Quant au FN, cette bonne mobilisation fait suite au bon score de Marine Le Pen aux élections présidentielles. Cette dynamique a déjà pu se constater lors des élections partielles à Brignoles, dans l'ancienne circonscription de Jérôme Cahuzac dans le Lot et Garonne ou encore dans l'Oise, où à chaque fois le FN a créé la surprise en atteignant le second tour et en s'approchant de la barre des 50 %. Cela pourrait se reproduire aux élections municipales 2014, du fait d'un électorat FN très mobilisé, qui a envie d'en découdre avec la gauche au pouvoir, et qui pense que leur vote a un sens et une utilité. Se présentant dans l'idée de gagner et non plus de faire de la figuration, ils sont particulièrement galvanisés.

L'idée d'un vote sanction contre le président et le gouvernement est plus forte en janvier 2014 qu'en janvier 2008 (25 % contre 16 %), mais émane principalement de l'électorat FN. Cela risque-t-il de faire perdre à l'UMP tout le bénéfice de l'impopularité de l'exécutif actuel ?

C'est toute la question de ces élections municipales. La gauche arrive dans une position plus inconfortable que celle que connaissait la droite en 2008, dans la mesure où le président de la République et le Premier ministre sont nettement plus impopulaires. La volonté de sanction est donc nettement plus forte aujourd'hui qu'à l'époque. Mais le mouvement de balancier gauche-droite pourrait être gelé, et il n'est pas du tout évident qu'un certain nombre de villes tombent dans l'escarcelle de l'UMP. Toutes nos enquêtes montrent que les candidats FN, lorsqu'ils sont présents, peuvent accrocher la barre du second tour, et servir de bouée de sauvetage à la gauche lorsque celle-ci est candidate sortante.

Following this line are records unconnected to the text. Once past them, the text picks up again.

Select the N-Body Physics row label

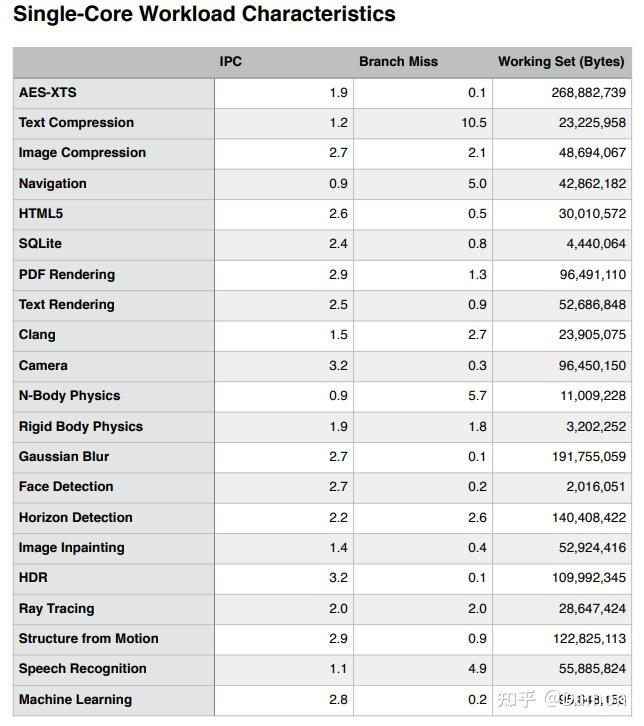(x=69, y=396)
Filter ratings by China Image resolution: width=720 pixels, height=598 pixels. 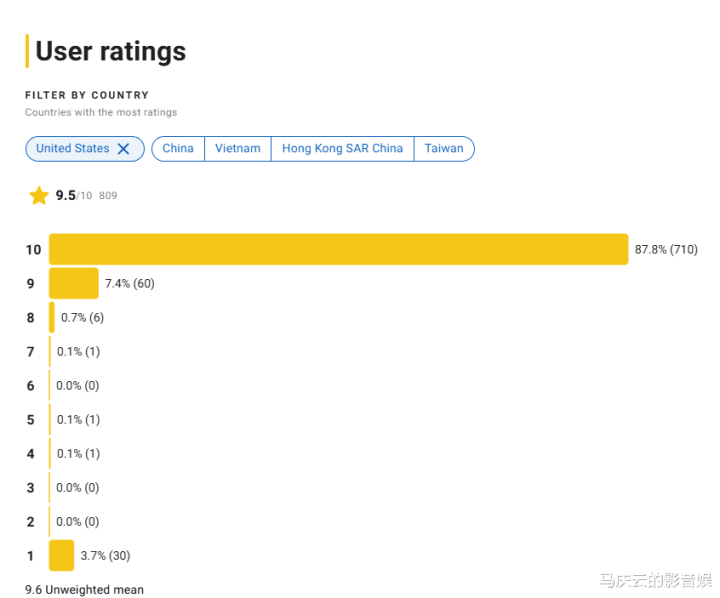pyautogui.click(x=178, y=149)
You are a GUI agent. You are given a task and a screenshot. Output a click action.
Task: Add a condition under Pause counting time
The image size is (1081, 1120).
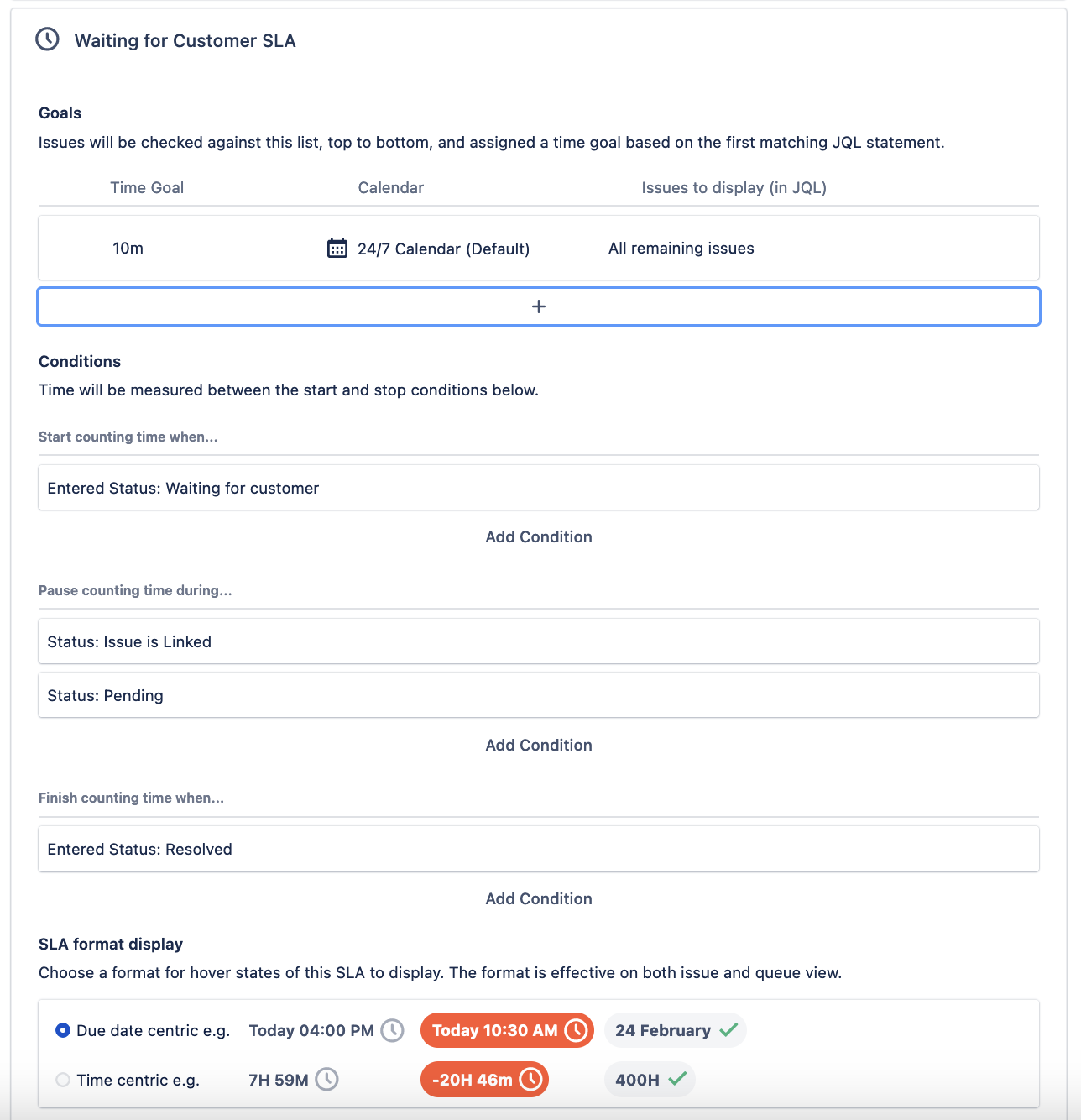(x=539, y=745)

Car en se détournant de l'UMP, une partie du vote sanction empêche cette dernière de faire tomber la majorité en place.

Parmi les enjeux relatifs à leur commune, c'est la fiscalité et les impôts locaux qui comptent le plus pour 48 % des sondés, soit une progression de 16 % en 1 an. Peut-on dire que les enjeux nationaux et locaux se confondent ? La politique fiscale menée en 2013 par le gouvernement pourrait-elle porter préjudice aux candidats de gauche ?

Il est certain que le sentiment de ras-le-bol fiscal qui s'est exprimé avec une intensité croissante au cours des derniers mois, à tel point que le ministre de l'économie Pierre Moscovici s'en est alarmé l'été dernier, et que François Hollande lui-même en a pris la mesure à la suite du mouvement des bonnets rouges, par contagion, touche le débat public local. Et il faut ajouter que les Français ont récemment reçu leur avis d'imposition. Cet enjeu sera au cœur du débat. D'ailleurs, Anne Hidalgo s'est très tôt désolidarisée du gouvernement, déclarant que les impôts des classes moyennes avaient été trop augmentés. Tout cela laisse à penser que le vote sanction à l'égard du gouvernement sera d'une grande ampleur. Le fait que la fiscalité et la sécurité fassent partie des enjeux prioritaires montre bien que ce sont des préoccupations plutôt de droite qui structurent le débat public localement. C'est un avantage indéniable pour les formations de droite, au détriment de celles de gauche.